‘Banks can’t recover money lost in fraud from customer’
As per SARFAESI Act, a bank can decide the liability and does not have to approach a court or tribunal to enforce any security interest created in its favour.
After referring to two rulings by the Supreme Court and a ruling by the high court that banks are liable for unauthorized withdrawals, Justice A Muhamed Mustaque said in the judgment, “Thus, it is clear that the bank cannot claim any amount from the customer when a transaction is shown to be a ‘disputed transaction’. The bank can recover from the customers only when it can unequivocally prove that the customer was responsible for such transaction, independently through the civil court. The RBI guidelines is a clear mandate to exonerate a customer in such ‘disputed transaction’. RBI circular presumes the innocence of the customer in such given circumstances. However, this innocence can be controverted. The onus falls on the bank to prove otherwise.”

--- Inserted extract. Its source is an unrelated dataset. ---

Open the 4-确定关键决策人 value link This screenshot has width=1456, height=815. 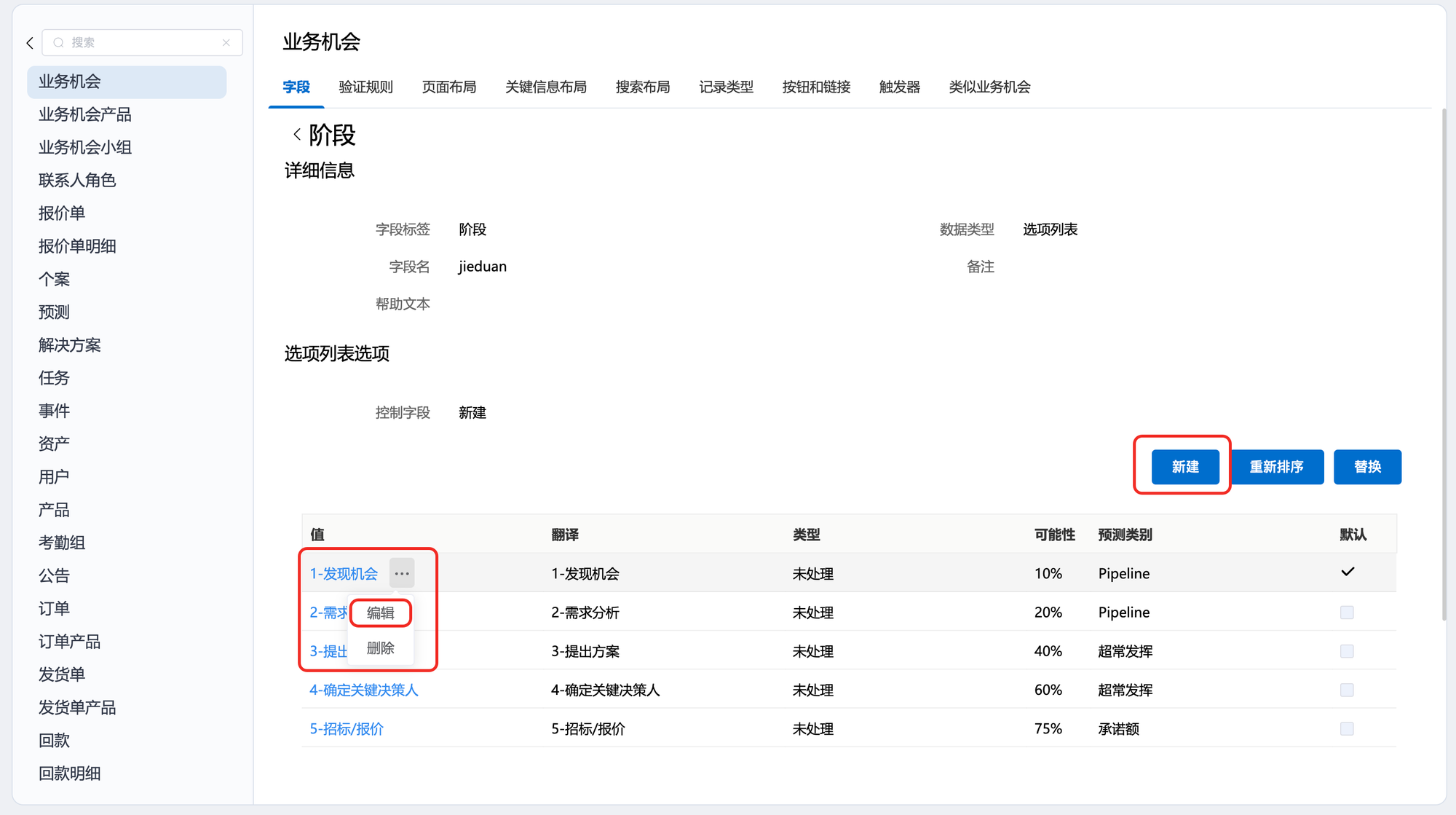[x=363, y=690]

The HC considered two pleas seeking a court declaration that they have zero liability for the fraudulent transactions in their bank accounts. Senior advocate S Sreekumar, who represented the two customers, said they had obtained bank overdrafts and the money went missing from the accounts. The transactions were carried out after the fraudsters obtained duplicate SIM cards of the petitioners and they had reported the transactions to the bank within three days.
As per SARFAESI Act, a bank can decide the liability and does not have to approach a court or tribunal to enforce any security interest created in its favour. Prior to the Act, banks could assert their rights only through adjudication.
In the judgment, the court pointed out that the matter goes out of bounds of SARFAESI Act if it contains allegations of fraud. The court also cited an RBI circular of July 6, 2017, that said a customer would have zero liability if a fraudulent transaction is reported by the customer within three working days or when there is contributory fraud or negligence or deficiency on the part of the bank. If an independent investigation conducted by police or any other agency supports the customer’s allegation that it was a fraudulent transaction, it becomes a disputed transaction, the court said.
However, if the loss is due to the customer’s negligence, he would have to bear the entire loss, the court said. To what extent the customer can be made responsible for such negligence is a matter of probe and adjudication through a civil suit, the court added.